A ce jour ils sont huit, chacun réduit à l’état de statuette en plastique dur, chacun figé dans une pose, une fois pour toutes, pour le meilleur et pour le pire : Jacques, son tatouage de marin et ses pompes couleur argent, Alexandra les cheveux longs, Laurent les bras croisés, Christophe assis dans un fauteuil, Michel avec son bouc… « C’est un geste simple, j’ai commencé cette collection un peu comme on fait le bilan de sa vie ou le ménage de printemps. Un jour on a besoin d’y voir plus clair, alors on fait le tri dans les chaussettes et dans ses relations. C’est une façon de gérer sa vie à certains moments. » En même temps, le cercle d’amis de Patrick Martinez est prêt à s’élargir : commencée en 1996, la collection d’amis peut à tous moments, et tout au long de la vie, s’augmenter de nouvelles figurines. « Mais pour moi, tout ça n’a pas vraiment d’importance, ce n’est pas le sujet de mon travail. C’est un terrain de départ assez affectif, c’est vrai, mais c’est un peu comme quand je fais une installation sonore avec des musiques que j’aime. Evidemment, je n’ai aucune relation affective avec ces figurines en plastique, ce sont simplement des matériaux que je manipule au même titre que de la peinture et du dessin, des bibelots qui ont perdu leur identité de départ. Dans la pratique et à force de les triturer, tout devient de plus en plus abstrait. »

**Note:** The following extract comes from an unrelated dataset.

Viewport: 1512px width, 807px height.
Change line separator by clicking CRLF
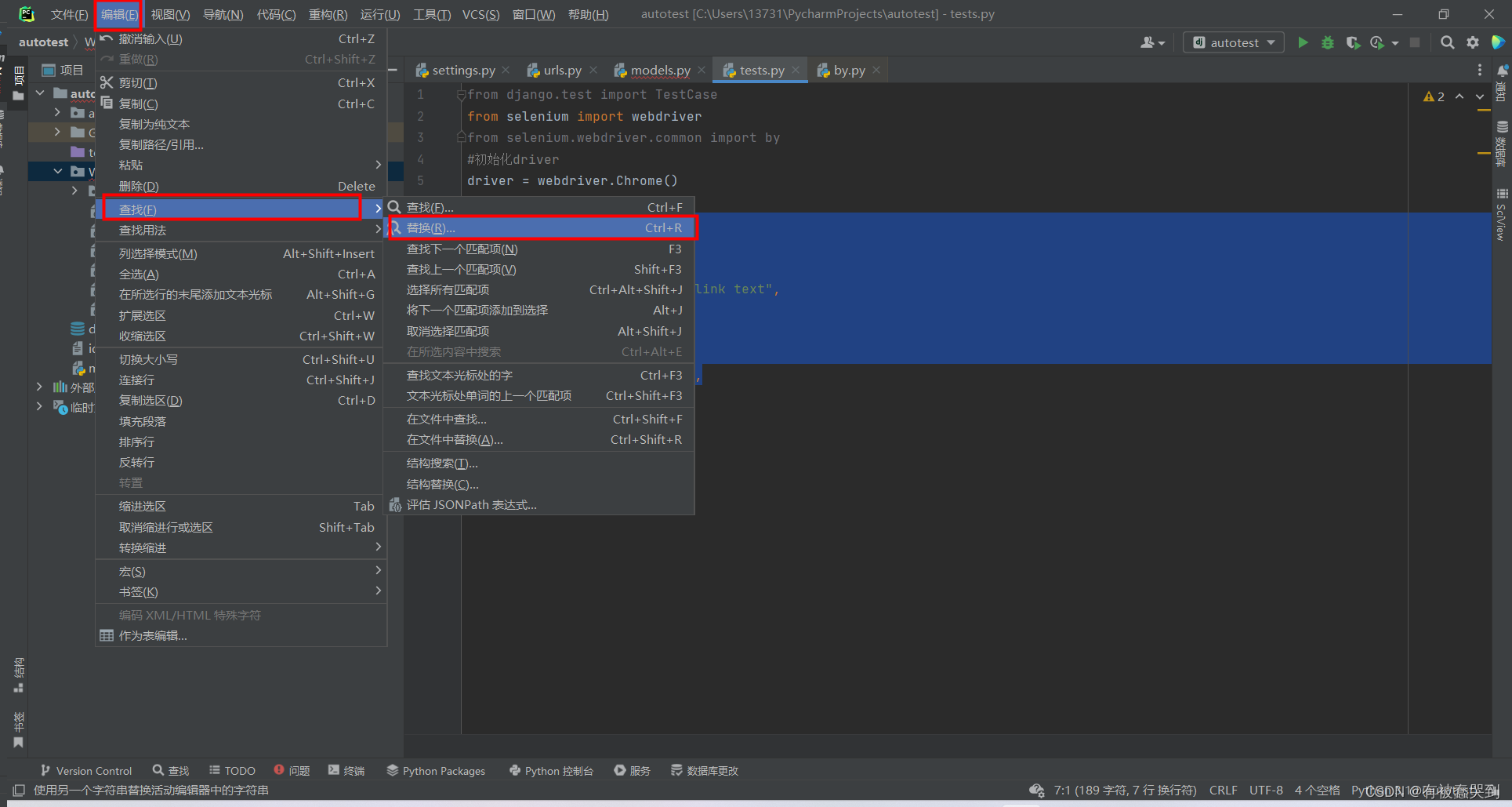(1223, 790)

La collection des amis est donc d’abord une collection de formes, un matériau souple et multiple avec ses contraintes particulières et avec lequel ce jeune artiste né en 1969 à Besançon compose différents travaux : des sculptures où il tente de les faire monter les uns sur les autres, des effets de peinture, de dilution et de recouvrement qui transforment les visages des amis en monstres étranges ou acnéiques, mais aussi quelques rushs, comme si on était au cinéma avec de vrais acteurs, sauf qu’ici les figurines sont figées et que leur visage n’offre qu’une seule expression : pour animer l’image, pour monter un micro-récit, l’artiste est obligé d’utiliser tous les cadrages du cinéma, de recourir à toute une rhétorique visuelle. Champ et contrechamp, plongée et contre-plongée, travail des différents plans de l’image pour que la figurine ne paraisse pas naine, par exemple, à côté d’un simple caniche.
Présentée pour la première fois, la collection d’amis prend ici l’allure d’une installation, avec un mini-studio de tournage et un jeu ludique d’image dans laquelle on peut pénétrer. La question n’est évidemment pas de faire soudainement partie de ce cercle d’amis, Patrick Martinez ne bradant pas son amitié aussi facilement. Pas question donc de cette fausse et facile convivialité que certaines oeuvres d’art contemporain croient pouvoir établir à coups d’interactivité foireuse : « Je n’aime pas les oeuvres interactives, je n’ai jamais envie d’actionner les choses, et ça ne me vient pas naturellement. D’après moi, cette installation n’est pas interactive : c’est plutôt un piège, on est pris dans l’image. »
Seul dans la pièce, on est même gêné, on ne peut pas se voir sur l’écran, on est pris entre l’image et la sculpture où sont disposées les figurines. Tout est un leurre : la taille du plateau circulaire où sont posés les amis maintient le spectateur à une certaine distance, favorisant ainsi son cadrage et son apparition à l’image ; de même, les positions des figurines sur le plateau orientent le regard du spectateur et permettent de donner l’illusion qu’il s’entretient bel et bien avec les amis. Encore une fois, ce travail ne parle pas de l’amitié : en l’occurrence, c’est juste un dispositif-piège, une proposition plastique, la possibilité d’inventer de multiples micro-récits, c’est un dialogue entre une image et ses conditions réelles de production. Une expérience de cinéma.